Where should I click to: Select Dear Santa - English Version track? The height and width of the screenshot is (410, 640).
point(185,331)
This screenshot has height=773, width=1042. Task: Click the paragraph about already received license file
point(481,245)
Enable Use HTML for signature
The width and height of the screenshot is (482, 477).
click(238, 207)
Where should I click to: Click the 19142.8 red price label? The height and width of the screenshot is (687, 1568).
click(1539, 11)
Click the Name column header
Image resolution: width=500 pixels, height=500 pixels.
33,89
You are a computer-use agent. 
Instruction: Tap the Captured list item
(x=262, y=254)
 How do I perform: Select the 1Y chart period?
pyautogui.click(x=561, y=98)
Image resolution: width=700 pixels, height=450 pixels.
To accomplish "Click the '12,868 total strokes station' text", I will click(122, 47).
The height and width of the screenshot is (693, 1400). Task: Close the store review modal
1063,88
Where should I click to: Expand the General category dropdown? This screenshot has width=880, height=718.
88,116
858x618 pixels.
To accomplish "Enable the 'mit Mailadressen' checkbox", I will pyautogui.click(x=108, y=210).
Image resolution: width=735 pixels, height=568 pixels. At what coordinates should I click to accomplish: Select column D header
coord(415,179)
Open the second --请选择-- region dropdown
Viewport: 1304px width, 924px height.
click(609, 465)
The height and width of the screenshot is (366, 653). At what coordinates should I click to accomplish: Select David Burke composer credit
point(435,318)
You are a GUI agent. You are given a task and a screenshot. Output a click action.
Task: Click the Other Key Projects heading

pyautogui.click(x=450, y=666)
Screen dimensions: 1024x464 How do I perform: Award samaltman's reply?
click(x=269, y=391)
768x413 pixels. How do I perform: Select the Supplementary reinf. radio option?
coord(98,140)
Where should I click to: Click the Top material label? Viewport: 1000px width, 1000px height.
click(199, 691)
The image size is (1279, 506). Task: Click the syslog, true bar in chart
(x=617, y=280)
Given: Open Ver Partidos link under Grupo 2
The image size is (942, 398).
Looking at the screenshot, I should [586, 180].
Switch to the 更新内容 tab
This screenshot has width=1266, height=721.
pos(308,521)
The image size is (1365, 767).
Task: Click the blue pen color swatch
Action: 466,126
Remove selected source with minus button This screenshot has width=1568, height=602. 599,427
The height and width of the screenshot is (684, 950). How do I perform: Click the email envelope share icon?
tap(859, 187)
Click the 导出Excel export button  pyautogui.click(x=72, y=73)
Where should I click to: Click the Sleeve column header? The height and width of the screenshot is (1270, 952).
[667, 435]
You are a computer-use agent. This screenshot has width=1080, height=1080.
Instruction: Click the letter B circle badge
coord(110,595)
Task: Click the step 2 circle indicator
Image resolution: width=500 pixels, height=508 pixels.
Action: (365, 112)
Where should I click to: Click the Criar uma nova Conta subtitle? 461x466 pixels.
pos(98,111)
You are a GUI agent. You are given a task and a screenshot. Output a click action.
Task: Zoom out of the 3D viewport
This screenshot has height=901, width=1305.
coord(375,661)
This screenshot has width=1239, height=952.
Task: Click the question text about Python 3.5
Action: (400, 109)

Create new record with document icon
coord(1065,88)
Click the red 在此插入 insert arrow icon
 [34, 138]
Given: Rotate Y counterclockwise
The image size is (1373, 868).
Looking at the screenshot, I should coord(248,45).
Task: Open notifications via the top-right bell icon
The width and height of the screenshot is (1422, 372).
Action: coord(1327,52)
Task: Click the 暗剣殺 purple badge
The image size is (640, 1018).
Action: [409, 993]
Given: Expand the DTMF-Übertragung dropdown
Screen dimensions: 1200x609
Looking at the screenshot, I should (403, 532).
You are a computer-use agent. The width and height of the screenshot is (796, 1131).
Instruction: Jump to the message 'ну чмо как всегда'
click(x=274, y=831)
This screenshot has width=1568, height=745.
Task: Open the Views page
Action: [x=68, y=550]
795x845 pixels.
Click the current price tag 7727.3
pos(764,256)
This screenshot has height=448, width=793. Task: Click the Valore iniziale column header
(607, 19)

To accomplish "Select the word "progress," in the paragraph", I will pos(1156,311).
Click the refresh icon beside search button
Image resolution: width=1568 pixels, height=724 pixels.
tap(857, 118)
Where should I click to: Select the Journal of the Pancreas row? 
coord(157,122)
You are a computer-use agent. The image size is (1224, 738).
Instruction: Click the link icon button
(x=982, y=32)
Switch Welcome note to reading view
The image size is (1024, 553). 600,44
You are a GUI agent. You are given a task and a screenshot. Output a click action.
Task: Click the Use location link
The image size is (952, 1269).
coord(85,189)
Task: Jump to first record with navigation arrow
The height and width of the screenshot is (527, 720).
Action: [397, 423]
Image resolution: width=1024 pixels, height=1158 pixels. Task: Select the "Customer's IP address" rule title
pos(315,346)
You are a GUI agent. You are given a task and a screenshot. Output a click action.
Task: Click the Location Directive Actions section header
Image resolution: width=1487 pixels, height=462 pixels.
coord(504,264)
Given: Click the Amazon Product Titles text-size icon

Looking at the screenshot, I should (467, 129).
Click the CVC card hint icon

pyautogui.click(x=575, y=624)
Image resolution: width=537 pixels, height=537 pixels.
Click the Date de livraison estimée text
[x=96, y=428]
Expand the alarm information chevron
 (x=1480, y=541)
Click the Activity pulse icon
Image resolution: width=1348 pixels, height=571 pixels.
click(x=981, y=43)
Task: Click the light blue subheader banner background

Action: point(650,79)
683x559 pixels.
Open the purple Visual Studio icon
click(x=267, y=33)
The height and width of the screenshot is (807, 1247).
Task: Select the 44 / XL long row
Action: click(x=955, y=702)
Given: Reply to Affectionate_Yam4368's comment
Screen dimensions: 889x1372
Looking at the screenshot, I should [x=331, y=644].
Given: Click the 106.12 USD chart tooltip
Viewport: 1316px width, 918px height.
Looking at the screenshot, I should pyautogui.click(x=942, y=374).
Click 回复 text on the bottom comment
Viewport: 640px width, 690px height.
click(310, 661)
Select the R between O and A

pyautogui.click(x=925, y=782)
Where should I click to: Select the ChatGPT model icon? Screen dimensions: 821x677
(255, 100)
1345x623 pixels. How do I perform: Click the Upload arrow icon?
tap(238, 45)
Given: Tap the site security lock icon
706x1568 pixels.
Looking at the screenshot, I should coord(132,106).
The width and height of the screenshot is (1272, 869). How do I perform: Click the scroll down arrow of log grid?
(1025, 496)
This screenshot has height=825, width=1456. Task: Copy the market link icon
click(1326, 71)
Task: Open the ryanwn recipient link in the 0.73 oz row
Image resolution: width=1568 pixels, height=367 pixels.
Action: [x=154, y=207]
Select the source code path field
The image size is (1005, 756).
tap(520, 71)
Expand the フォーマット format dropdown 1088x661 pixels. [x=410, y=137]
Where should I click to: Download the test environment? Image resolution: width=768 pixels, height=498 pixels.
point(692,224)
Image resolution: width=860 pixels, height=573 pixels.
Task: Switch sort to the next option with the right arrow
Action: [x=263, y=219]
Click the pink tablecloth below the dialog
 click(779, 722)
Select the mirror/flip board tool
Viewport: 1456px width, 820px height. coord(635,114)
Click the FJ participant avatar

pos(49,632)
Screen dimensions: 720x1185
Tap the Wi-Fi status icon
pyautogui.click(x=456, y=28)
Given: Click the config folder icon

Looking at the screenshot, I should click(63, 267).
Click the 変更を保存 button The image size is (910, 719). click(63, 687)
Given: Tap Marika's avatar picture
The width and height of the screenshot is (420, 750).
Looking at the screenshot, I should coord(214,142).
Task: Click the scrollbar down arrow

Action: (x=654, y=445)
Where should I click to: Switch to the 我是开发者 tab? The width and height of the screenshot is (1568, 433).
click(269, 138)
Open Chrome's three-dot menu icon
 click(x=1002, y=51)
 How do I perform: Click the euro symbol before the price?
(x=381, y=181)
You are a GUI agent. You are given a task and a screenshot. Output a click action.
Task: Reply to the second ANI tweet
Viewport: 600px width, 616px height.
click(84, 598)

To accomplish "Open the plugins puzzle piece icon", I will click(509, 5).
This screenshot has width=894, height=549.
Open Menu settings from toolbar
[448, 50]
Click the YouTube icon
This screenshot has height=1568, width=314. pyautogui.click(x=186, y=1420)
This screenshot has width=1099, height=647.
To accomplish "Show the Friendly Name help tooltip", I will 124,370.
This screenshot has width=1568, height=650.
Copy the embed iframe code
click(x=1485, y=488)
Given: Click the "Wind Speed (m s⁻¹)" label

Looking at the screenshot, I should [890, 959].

________________

■ **Try it**: Above this instruction are the records; retype exactly the lines from the one containing "Switch Welcome note to reading view" up to and including the one containing "Task: Click the Location".

■ **Expected answer**:
Switch Welcome note to reading view
The image size is (1024, 553). 600,44
You are a GUI agent. You are given a task and a screenshot. Output a click action.
Task: Click the Use location link
The image size is (952, 1269).
coord(85,189)
Task: Jump to first record with navigation arrow
The height and width of the screenshot is (527, 720).
Action: [397, 423]
Image resolution: width=1024 pixels, height=1158 pixels. Task: Select the "Customer's IP address" rule title
pos(315,346)
You are a GUI agent. You are given a task and a screenshot. Output a click action.
Task: Click the Location Directive Actions section header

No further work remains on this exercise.